**** Supplied material ****

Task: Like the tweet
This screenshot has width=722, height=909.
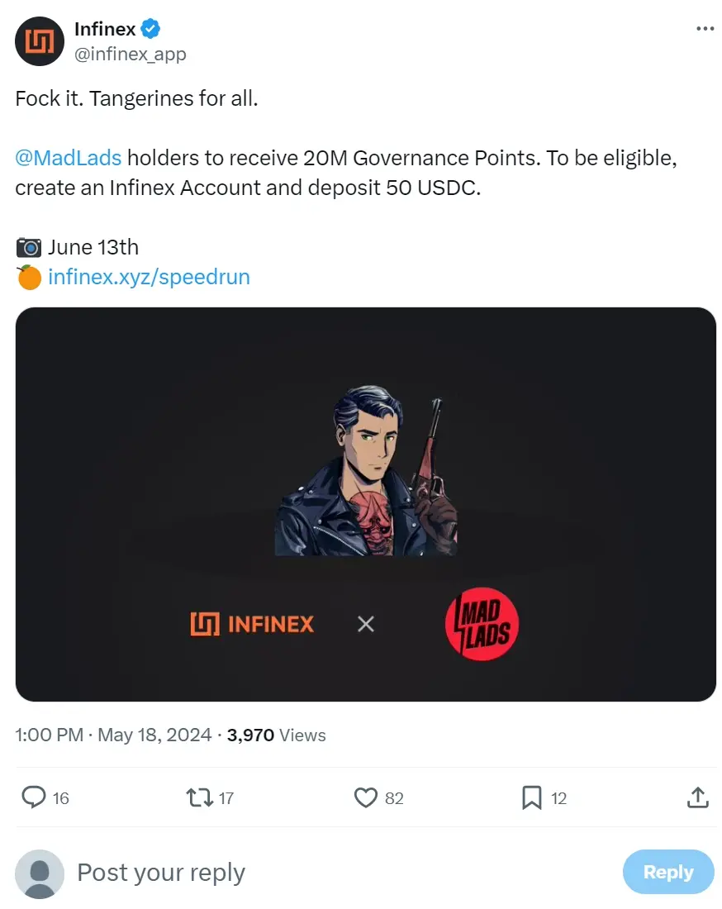Action: (x=364, y=797)
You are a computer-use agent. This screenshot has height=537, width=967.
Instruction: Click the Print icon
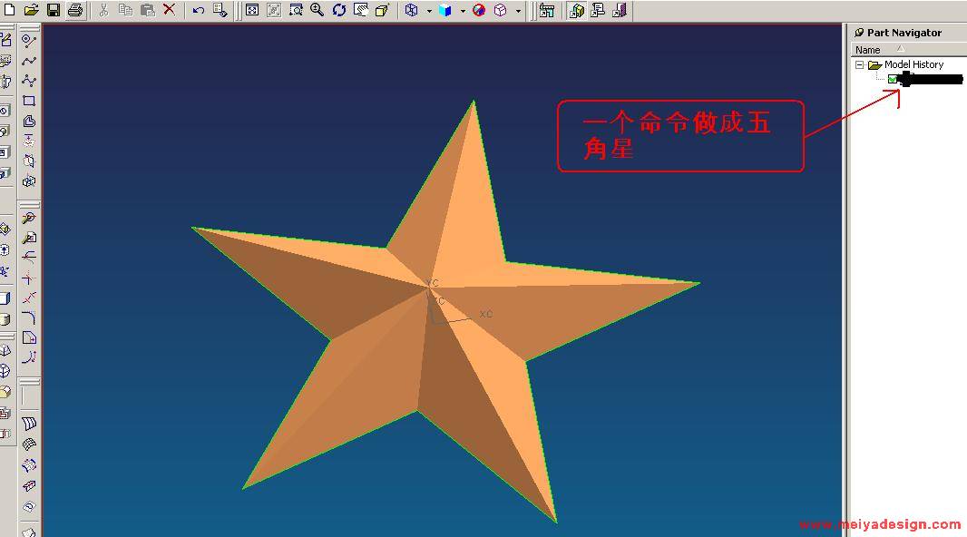coord(75,10)
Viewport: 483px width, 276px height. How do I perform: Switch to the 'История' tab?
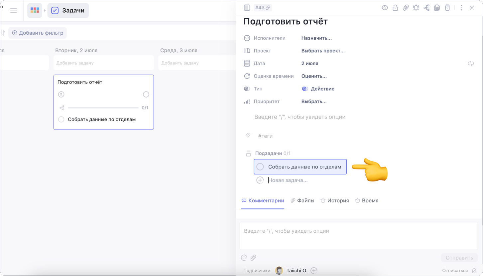point(334,201)
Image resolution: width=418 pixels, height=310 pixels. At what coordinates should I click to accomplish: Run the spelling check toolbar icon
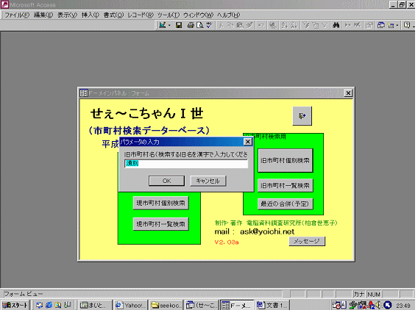pos(209,25)
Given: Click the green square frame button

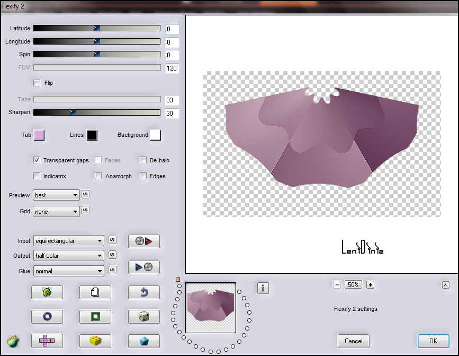Looking at the screenshot, I should (95, 317).
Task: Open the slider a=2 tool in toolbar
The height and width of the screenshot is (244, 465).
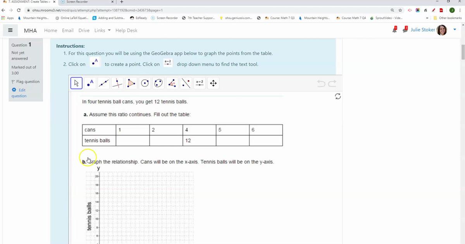Action: tap(200, 83)
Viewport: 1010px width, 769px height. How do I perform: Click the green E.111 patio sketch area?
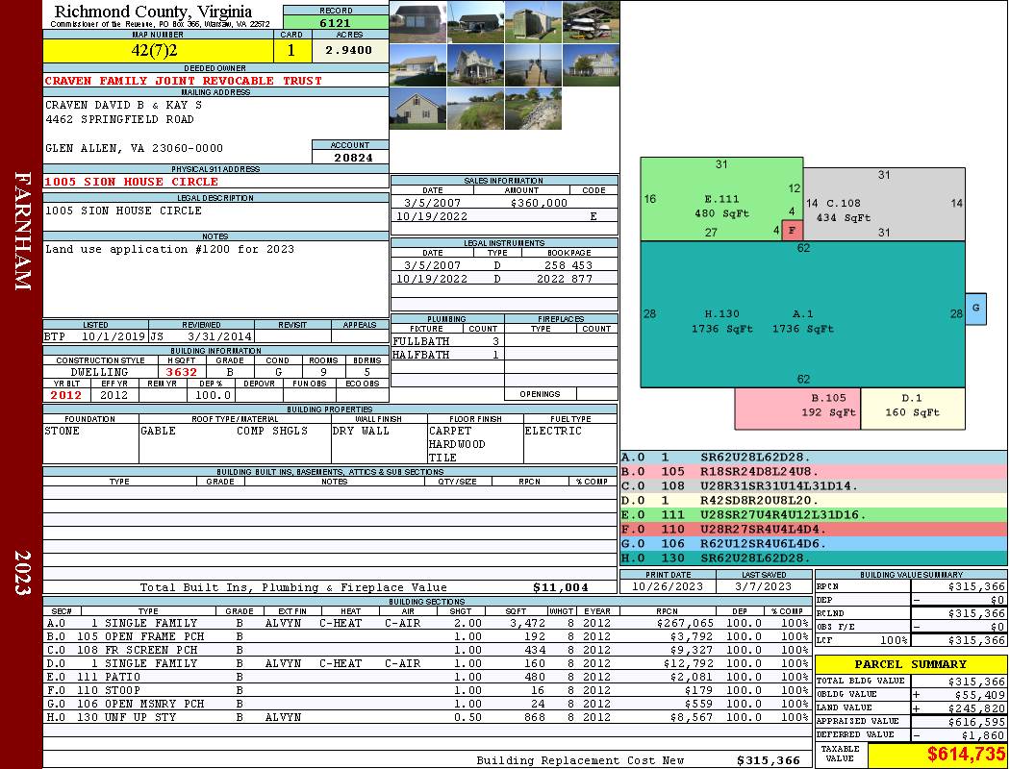point(721,199)
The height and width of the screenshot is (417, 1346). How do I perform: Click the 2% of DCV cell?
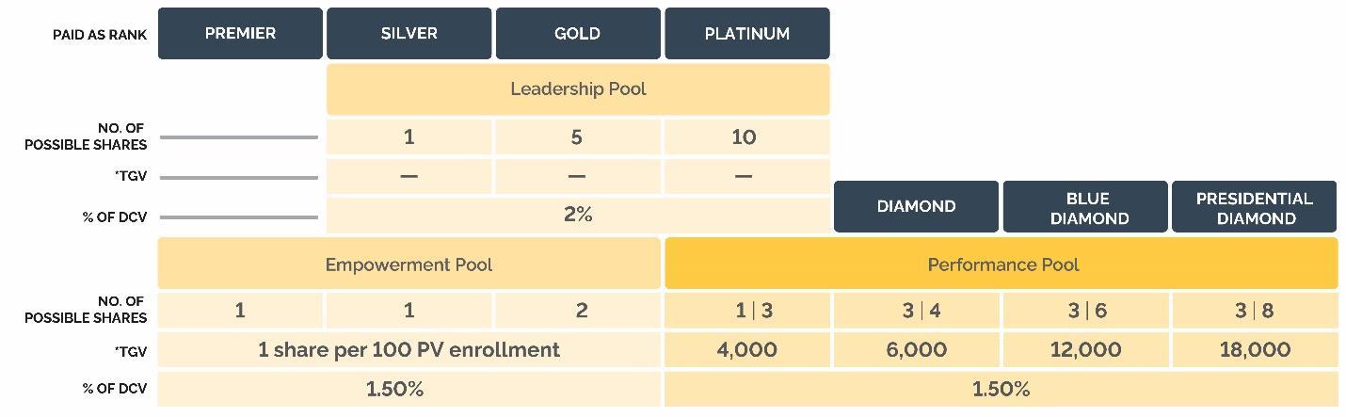coord(578,215)
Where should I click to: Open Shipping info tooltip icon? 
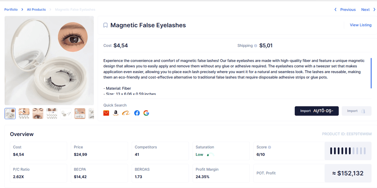pos(255,46)
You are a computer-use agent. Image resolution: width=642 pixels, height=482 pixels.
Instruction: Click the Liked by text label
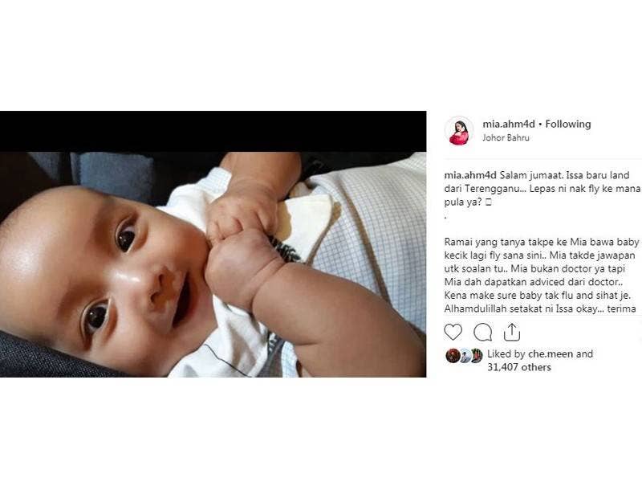506,353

****

**Your goal**. The copy should hold exactly the lines from the line containing "Task: Open the slider a=2 tool in toolbar" through the end of the data, both ends included, and no pictures.

**Solution for this exercise**.
Task: Open the slider a=2 tool in toolbar
The height and width of the screenshot is (244, 465).
Action: tap(200, 83)
Viewport: 1010px width, 769px height. How do I perform: Click the green E.111 patio sketch area?
point(721,199)
The height and width of the screenshot is (417, 1346). How do I perform: Click the 2% of DCV cell?
coord(578,215)
Where should I click to: Open Shipping info tooltip icon? 
pos(255,46)
You are a computer-use agent. Image resolution: width=642 pixels, height=482 pixels.
Instruction: Click the Liked by text label
506,353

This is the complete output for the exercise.